Go back to using the students dataset:

  1. Use geom_point to make a scatter graph, with the height of students on the x-axis and their reaction time of the y axis.

  2. Make all the points blue. For geom_bar, the colour of the bar is controlled by fill, but for geom_point the colour of the points are controlled by colour.

  3. Make the colour of the points depend on the superpower the student wishes they had.

  4. Write down what the graph tells you overall.

Answer
ggplot(students) +
  geom_point(aes(x = height_cm, y = reaction_time))

ggplot(students) +
  geom_point(aes(x = height_cm, y = reaction_time), colour = "blue")

ggplot(students) +
  geom_point(aes(x = height_cm, y = reaction_time, colour = superpower))

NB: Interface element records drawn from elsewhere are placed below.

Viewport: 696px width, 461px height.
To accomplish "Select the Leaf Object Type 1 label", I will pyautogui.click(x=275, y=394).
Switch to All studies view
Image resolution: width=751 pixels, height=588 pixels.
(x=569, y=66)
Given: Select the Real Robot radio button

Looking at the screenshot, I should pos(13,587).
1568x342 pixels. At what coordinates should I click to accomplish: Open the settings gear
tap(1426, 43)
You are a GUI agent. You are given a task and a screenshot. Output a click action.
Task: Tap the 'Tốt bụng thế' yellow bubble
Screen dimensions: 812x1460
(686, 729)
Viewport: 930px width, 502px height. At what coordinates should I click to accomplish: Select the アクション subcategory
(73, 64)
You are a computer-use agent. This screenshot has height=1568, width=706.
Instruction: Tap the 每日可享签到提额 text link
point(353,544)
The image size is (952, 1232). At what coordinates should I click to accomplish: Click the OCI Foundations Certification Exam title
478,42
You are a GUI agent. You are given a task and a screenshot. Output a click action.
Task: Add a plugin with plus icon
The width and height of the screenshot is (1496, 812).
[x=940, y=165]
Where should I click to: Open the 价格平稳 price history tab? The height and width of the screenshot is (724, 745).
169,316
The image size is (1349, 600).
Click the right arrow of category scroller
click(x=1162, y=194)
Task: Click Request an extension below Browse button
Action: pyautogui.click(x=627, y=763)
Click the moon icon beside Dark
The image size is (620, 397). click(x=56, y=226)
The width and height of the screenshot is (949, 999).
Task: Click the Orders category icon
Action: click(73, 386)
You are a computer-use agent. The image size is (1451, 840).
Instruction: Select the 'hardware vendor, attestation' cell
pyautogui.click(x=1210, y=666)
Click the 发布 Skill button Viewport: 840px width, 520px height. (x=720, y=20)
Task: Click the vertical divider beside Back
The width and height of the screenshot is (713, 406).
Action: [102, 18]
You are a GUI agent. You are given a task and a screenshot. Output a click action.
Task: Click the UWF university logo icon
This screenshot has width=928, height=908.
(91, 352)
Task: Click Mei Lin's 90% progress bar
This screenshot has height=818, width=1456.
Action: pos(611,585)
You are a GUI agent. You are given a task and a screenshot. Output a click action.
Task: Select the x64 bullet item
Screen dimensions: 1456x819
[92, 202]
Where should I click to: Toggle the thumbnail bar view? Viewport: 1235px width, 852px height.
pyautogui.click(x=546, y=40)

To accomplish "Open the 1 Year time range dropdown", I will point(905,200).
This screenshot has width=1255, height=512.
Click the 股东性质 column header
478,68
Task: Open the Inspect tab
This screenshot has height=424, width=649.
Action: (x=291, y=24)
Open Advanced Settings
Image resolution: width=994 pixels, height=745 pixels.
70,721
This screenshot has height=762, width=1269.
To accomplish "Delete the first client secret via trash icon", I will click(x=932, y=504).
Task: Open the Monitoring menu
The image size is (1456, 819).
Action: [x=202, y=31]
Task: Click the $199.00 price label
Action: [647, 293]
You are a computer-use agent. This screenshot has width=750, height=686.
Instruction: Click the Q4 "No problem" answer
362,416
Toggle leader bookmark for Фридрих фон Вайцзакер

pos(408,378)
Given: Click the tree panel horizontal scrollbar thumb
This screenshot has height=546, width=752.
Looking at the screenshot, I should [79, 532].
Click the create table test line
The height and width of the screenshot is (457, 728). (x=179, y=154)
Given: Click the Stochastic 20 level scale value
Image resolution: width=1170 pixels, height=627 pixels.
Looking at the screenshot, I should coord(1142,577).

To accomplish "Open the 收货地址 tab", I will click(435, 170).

  1. There doesn’t seem to be much of a relationship between height and reaction type.

Task 2 - 10 mins

Let’s load the dataset pets:

pets <- read_csv("data/pets.csv")

Create a labelled scatter plot, of pet age vs. weight, with the following 5 mapping/aesthetics. For items 3-5 you may want to look at the help file of ?geom_point and read about different aesthetics:

  1. We want age of the x-axis and weight on the y axis
  2. We want the points the be different colours depending on the gender of the pet
  3. We want different shapes depending on the type of animal
  4. We want all the points to be bigger than normal (size 4).
  5. We also want labels with the pets names next to every point.
Answer
ggplot(pets) + 
  aes(x = age, y = weight) +
  geom_point(aes(colour = sex, shape = animal), size = 4) +
  geom_text(
    aes(label = name),
    nudge_x = 0.5,
    nudge_y = 0.1,
  )

Finally, different layers can also use different datasets that are specified using the data argument in a geom. This is particularly useful if we want a geom to only plot a subset of the data. For example, here we are only labelling “Fluffy”.

ggplot(pets) + 
  aes(x = age, y = weight) +
  geom_point(aes(colour = sex, shape = animal), size = 4) +
  geom_text(
    aes(label = name),
    nudge_x = 0.5,
    nudge_y = 0.1,
    data = subset(pets, name == "Fluffy")
  )

6 Saving

We can also save the image generated using the ggsave function. This saves the last image by default.

ggplot(pets) + 
  aes(x = age, y = weight) +
  geom_point(aes(colour = sex, shape = animal), size = 4) +
  geom_text(
    aes(label = name),
    nudge_x = 0.5,
    nudge_y = 0.1,
  )

ggsave("g1_sav.pdf")    
ggsave("g1_sav.png")    

You can alter the size of the raster graphics using the “width” and “height” arguments.

The function recognises the file extension (e.g. .pdf or .png) and saves in the appropriate format. You can also use the export button in RStudio (at the top of the Plots pane).